Mitt Romney Foreign Policy Speech Occasions Obama Campaign Attack On Libya Reaction, Overseas Gaffes

Obama Campaign Attacks Romney On Libya, Overseas Gaffes, Ahead Of Foreign Policy Speech

President Barack Obama's reelection campaign issued a new attack on what it calls Mitt Romney's "failures on foreign policy" on Monday, the same day the Republican presidential candidate is slated to deliver a major foreign policy speech in Virginia.

A new ad, titled "Policy," references Romney's gaffe-laden trip to England, Israel and Poland in July and targets the former Massachusetts governor's widely criticized response to the recent attacks in Benghazi, which took the lives of four Americans, including U.S. ambassador to Libya Chris Stevens.

"Reckless, amateurish -- that's what news media and fellow Republicans called Mitt Romney's gaffe-filled July tour of England, Israel and Poland," the narrator says in the ad. "When our U.S. diplomats were attacked in Libya, The New York Times said Romney's knee-jerk response 'showed an extraordinary lack of presidential character.'"

"And even Republican experts said Romney's remarks were 'the worst possible reaction to what happened,'" the voice continues. "If this is how he handles the world now, just think what Mitt Romney might do as president."

The spot will air in Virginia and is the first paid media effort by the Obama campaign to lay into Romney's foreign policy message.

In a memo that accompanies the ad, Michele Flournoy and Colin Kahl, advisers to Obama's reelection team on national security issues, contrast the president's foreign policy record with Romney's inability to offer specifics on how he will meet the challenges facing the country today.

"Mitt Romney has, throughout this campaign, raised more questions than answers about what he'd actually do as President," they write. "He supported the Iraq war and said that removing all of our troops from Iraq was 'tragic,' he called Russia -- not al-Qaeda -- our 'number one geopolitical foe,' and he said that he wouldn't have set a timeline to end the war in Afghanistan.

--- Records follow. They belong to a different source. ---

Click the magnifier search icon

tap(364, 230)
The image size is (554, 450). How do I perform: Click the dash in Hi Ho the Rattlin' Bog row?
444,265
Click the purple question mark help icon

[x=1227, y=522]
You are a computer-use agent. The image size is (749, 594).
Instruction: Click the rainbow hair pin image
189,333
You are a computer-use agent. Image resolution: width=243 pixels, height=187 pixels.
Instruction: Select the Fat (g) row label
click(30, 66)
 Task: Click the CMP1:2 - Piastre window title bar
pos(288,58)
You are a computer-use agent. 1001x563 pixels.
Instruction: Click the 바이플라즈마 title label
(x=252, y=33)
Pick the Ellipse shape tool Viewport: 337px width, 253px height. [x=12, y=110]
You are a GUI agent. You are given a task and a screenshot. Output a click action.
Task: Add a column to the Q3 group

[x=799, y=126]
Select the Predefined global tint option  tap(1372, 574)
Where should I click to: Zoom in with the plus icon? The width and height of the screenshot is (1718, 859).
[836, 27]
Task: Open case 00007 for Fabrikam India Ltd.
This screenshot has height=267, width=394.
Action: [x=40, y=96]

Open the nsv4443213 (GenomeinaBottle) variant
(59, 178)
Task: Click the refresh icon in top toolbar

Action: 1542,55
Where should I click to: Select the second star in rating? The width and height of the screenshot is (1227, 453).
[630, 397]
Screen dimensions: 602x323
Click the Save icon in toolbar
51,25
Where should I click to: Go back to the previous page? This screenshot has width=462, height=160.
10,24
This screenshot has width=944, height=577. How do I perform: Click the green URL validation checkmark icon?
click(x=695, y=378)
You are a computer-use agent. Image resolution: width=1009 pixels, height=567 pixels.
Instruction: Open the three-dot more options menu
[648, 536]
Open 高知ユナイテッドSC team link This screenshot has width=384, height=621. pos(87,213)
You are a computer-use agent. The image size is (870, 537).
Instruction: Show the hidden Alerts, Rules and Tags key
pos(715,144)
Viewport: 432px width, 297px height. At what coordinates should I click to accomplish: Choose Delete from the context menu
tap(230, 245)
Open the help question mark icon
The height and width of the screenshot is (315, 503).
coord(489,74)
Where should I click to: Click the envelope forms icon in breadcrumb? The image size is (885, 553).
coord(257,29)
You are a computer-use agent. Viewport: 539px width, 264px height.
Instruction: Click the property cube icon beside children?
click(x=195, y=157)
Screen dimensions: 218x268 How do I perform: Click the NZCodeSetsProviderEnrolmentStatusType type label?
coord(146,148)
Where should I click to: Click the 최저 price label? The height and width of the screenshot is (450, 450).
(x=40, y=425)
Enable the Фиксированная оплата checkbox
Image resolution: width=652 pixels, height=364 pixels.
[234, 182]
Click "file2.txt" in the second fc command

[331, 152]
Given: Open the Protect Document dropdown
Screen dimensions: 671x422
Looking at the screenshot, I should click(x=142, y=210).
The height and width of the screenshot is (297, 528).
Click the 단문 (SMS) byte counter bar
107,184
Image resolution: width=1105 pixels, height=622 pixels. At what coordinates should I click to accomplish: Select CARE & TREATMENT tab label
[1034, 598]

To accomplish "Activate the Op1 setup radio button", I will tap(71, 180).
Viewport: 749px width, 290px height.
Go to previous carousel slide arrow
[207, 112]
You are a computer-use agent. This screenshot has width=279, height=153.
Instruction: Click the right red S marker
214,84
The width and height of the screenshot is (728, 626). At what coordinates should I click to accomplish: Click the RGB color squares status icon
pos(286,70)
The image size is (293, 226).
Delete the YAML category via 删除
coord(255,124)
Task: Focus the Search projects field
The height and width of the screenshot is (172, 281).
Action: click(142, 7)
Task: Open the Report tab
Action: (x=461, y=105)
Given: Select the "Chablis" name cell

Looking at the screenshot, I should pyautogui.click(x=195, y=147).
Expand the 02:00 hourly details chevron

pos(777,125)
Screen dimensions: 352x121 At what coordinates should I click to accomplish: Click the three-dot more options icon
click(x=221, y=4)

Those aren't policies, those are misguided talking points -- and the American people deserve more from someone running to be commander-in-chief."

On Monday, Romney is expected to lay out a clearer vision of how he would tackle foreign policy issues. He will also continue his criticisms of the Obama administration's handling of the crisis in Libya, which the White House has since branded a terrorist attack -- even though the president has repeatedly declined to characterize it explicitly and publicly as an act of terrorism.

But while the Obama administration continues to deal with questions over the attack in Benghazi, in its memo the Obama campaign notes that Romney used the tragedy "to take advantage of an international crisis for pure political gain," calling his approach "cynical" and "offensive."